Wednesday, 19 December 2012

Man Failure

The National Coal Board knew the power of film, using it to communicate key messages like ‘you’ve never had it so good’ and ‘try not to die’ to the thousands of miners it employed. The format they used is not dissimilar to a Public information Film, but differs in two respects: these films were not for public broadcast, they were for miners only; as a result, they are far more explicit in terms of content, including graphic deaths, pram accidents, sexual situations and equal opportunities nudity.

A PIF might show a man at work on a circular saw, for example, racking up the tension before juxtaposing images and music or sound effects to imply that he has just cut his fingers off – an NCB film shows you the severed fingers, and the bloodied hand they’ve just been parted from.

Case in point: ‘Man Failure’ from 1971. In it, the NCB basically say ‘we’ve made it safe for you – try not to mess it up’, giving two stark examples of what happens if you don’t pay attention. In this first part, our victim is brooding on an unpleasant and violent argument he had with his wife that morning. The argument is her fault, of course, but it’s his job to forget about it while he’s work. He can’t, so ends up dead, extravagantly spitting blood as he falls. As for his wife, well, she should have known not to put such a burden on a working man, so now she’s a widow, mouthy cow.

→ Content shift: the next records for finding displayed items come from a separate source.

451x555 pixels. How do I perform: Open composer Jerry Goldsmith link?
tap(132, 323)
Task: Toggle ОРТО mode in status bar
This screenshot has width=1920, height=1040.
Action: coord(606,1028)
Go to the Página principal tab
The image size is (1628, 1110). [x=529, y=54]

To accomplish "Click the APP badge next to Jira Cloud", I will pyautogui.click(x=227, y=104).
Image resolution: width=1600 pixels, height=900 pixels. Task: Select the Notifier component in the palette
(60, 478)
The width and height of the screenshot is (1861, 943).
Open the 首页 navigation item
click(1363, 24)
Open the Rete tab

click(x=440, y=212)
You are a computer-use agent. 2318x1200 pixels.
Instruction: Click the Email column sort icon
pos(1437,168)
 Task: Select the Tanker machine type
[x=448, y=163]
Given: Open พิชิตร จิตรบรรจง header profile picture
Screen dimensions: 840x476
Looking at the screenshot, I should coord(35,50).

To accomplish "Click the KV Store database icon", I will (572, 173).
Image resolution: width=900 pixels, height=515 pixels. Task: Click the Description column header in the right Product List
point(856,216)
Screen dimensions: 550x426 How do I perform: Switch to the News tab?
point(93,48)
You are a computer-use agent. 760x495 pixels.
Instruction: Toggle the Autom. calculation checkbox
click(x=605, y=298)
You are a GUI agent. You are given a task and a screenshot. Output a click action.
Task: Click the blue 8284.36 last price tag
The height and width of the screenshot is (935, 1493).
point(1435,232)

In this second part, an older man is paired to work alongside a much younger man – a mistake initially made by the foreman, but fatally compounded by the old man who tries to keep pace with his more energetic colleague, and by the younger man, who is constantly distracting him with tall tales about picking up hippy chicks on his chopper, skinny dipping (cue nudity) and sex. When sudden, violent death comes to the old geezer, as it surely must, it’s actually a relief for us all, although not immediately for the poor man, who has to undergo some painful looking crushing first.

'Man Failure' is a well thought out and highly imaginative short film, professionally made and with a simple and uncompromising message: don't get married, don't get old and, for fuck's sake, don't get killed.